▼
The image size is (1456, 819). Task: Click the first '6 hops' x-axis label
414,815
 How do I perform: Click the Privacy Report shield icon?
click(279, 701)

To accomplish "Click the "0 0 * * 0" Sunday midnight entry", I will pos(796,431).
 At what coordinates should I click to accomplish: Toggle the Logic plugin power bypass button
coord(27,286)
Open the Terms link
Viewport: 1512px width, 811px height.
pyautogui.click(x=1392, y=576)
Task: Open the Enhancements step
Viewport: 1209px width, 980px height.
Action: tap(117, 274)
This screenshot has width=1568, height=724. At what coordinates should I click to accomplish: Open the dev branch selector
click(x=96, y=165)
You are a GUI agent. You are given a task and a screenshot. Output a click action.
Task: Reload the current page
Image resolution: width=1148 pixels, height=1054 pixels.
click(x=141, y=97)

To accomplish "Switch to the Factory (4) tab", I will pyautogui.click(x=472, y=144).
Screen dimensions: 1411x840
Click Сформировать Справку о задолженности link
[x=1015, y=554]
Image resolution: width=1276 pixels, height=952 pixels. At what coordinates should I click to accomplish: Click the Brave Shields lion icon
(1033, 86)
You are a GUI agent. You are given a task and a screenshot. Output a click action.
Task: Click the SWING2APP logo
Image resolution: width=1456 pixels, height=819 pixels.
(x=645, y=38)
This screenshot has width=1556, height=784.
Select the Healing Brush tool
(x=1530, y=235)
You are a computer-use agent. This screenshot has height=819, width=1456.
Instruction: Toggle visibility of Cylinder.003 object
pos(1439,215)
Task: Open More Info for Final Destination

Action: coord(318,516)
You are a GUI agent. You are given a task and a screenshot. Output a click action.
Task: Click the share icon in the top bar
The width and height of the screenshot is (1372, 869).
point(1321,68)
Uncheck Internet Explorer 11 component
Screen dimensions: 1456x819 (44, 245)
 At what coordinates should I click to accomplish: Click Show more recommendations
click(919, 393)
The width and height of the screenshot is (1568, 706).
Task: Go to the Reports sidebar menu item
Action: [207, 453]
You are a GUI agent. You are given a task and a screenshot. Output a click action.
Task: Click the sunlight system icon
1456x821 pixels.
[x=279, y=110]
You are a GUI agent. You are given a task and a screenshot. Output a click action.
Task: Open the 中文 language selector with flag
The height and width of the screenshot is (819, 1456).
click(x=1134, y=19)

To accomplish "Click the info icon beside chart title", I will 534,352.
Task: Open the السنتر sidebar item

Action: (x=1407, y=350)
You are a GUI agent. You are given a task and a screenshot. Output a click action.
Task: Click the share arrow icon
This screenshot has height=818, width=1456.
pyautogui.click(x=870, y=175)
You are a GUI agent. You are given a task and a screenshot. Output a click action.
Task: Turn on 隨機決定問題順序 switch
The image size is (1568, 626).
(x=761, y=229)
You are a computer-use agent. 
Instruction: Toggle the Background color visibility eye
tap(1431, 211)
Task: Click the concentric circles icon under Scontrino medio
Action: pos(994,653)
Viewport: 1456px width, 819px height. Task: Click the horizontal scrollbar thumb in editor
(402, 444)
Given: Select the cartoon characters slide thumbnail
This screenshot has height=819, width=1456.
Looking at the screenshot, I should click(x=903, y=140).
▲
ASSIGNMENT ::
What lines above contain the word "share"? Please copy each one.

SOLUTION FOR THIS PROBLEM ::
Task: Click the share icon in the top bar
Task: Click the share arrow icon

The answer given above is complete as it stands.